You'll have a hard time finding features which are absolutely unique. Most language features in existence have been adopted in more than one language since their inception. Some may be rarer, mostly because they're either new and still in obscurity, or died out for good reason. Nevertheless, even then you'd be better off looking at combinations of features.

That said, several features of Python should make for a relatively unique combination. At least I'm not aware of any languages remotely as popular (and practical) with a mostly overlapping feature set. As noted in comments, Ruby is pretty close, but there are nevertheless numerous differences.

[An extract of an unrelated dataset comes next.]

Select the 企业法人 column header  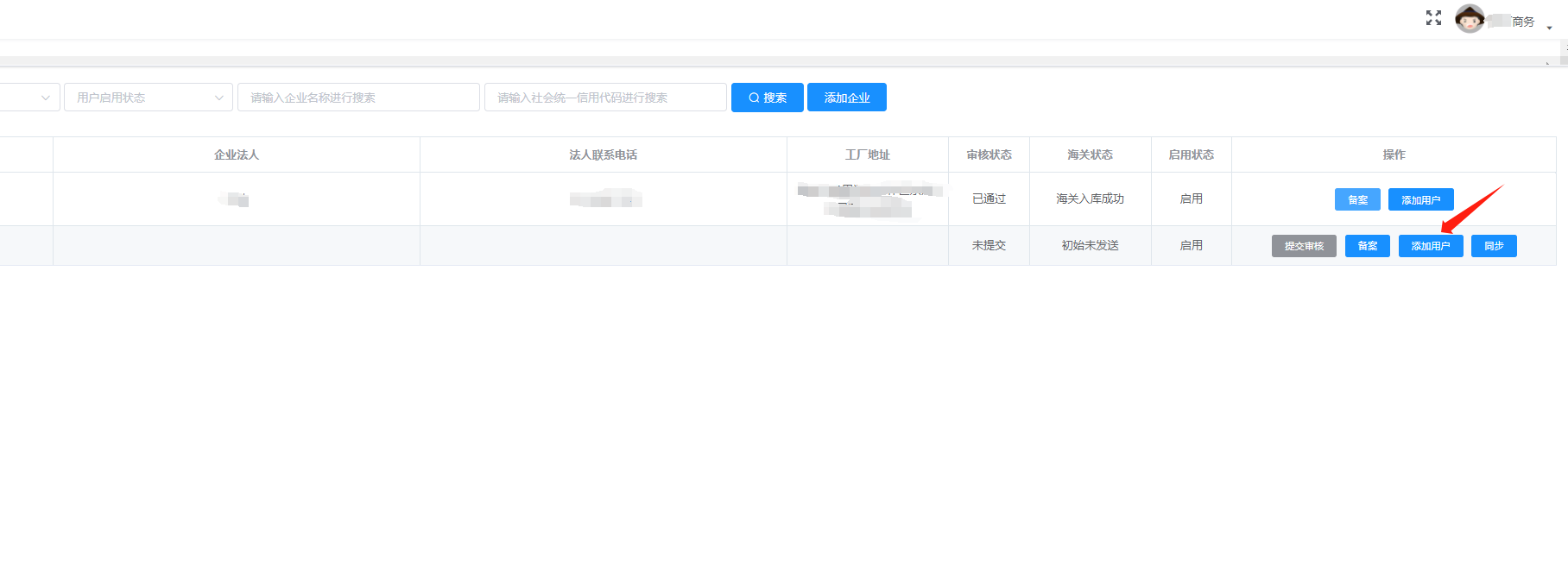click(x=236, y=154)
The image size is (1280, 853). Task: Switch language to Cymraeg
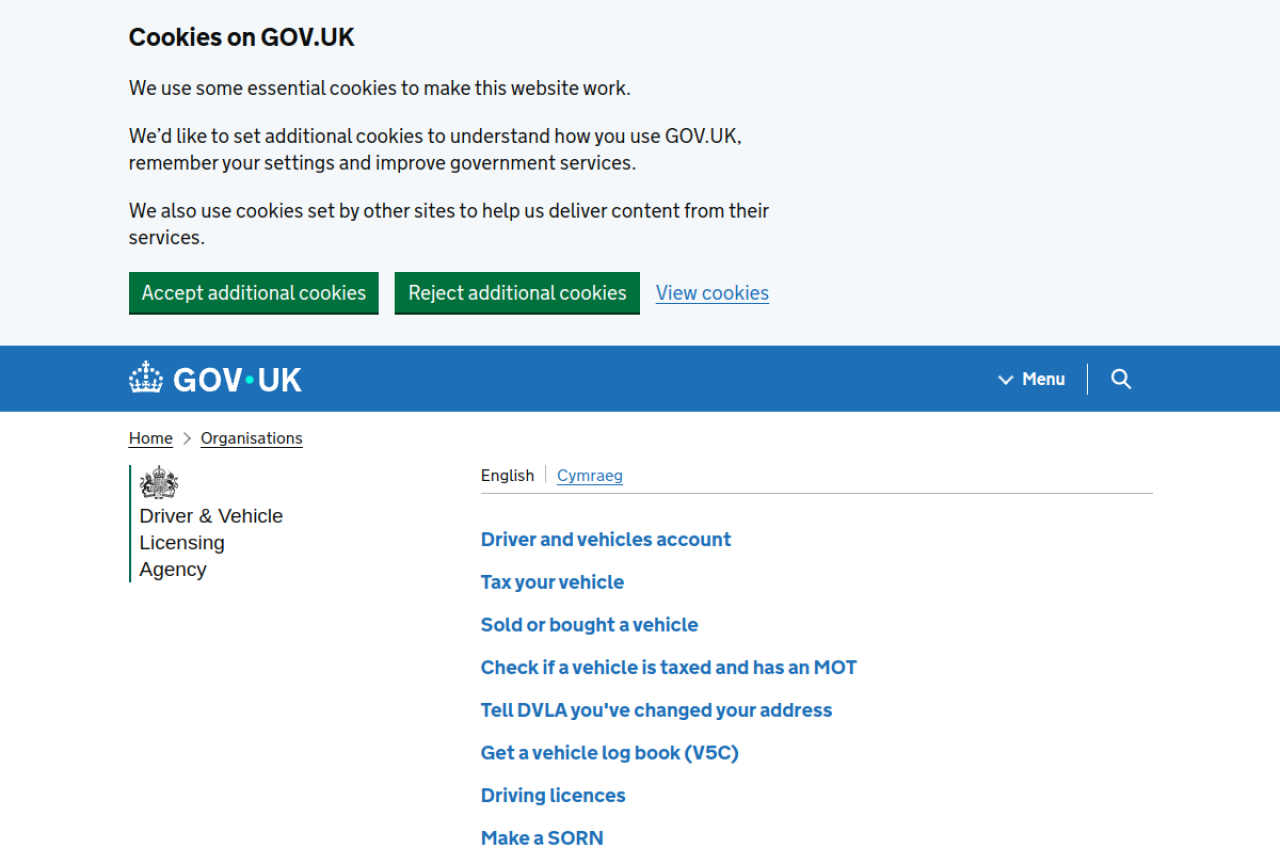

  • Metaclass-based metaprogramming. Basically, running arbitary code on class creation. Makes for very nice class customization with very little work on the recieving end - e.g. for an Object-relational Mapping (ORM), client classes can be written as usual with a few extra lines like attr = SomeDataType() and a ton of code is generated automatically. An example of this are Django's "models".
  • You're encouraged to use iterators for everything. This is especially apparent in 3.x, where most list-based alternatives with an iterator-based equivalent have been abolished in favour of the latter. Iterators also serve as nigh-universal interface for collections (both those you actually have in memory and those you only need once and thus create with the features below). Collection-agnostic, space-efficent (O(1) space for intermediate results often follows naturally, very few tasks actually need all items in memory at once), composable data crunching has never been easier.
  • Generator expressions, related to the above. Many will have heard of list comprehensions (creating a list from another iterable, filtering and mapping in the process, with very convenient syntax). Forget about them, they're syntactic sugar, a special case. Generator expressions are very close in syntactically and ultimately result in the very same sequence of items, but they produce results lazily (and thus take O(1) space unless you explicitly keep the results around).
  • yield, which mainly make writing iterators (called generators here) far nicer. They're the big brother of the above, supporting all kinds of control flow. C# has something similar, with the same keyword. But yield is also overloaded to support a limited kind of coroutines (Lua for instance has more elaborate support) which has nevertheless been put to good use by clever people working on hard problems. Two examples off the top of my head: Recursive descent parsing with backtracing and no stack limit and asynchronous I/O (with convenient syntax).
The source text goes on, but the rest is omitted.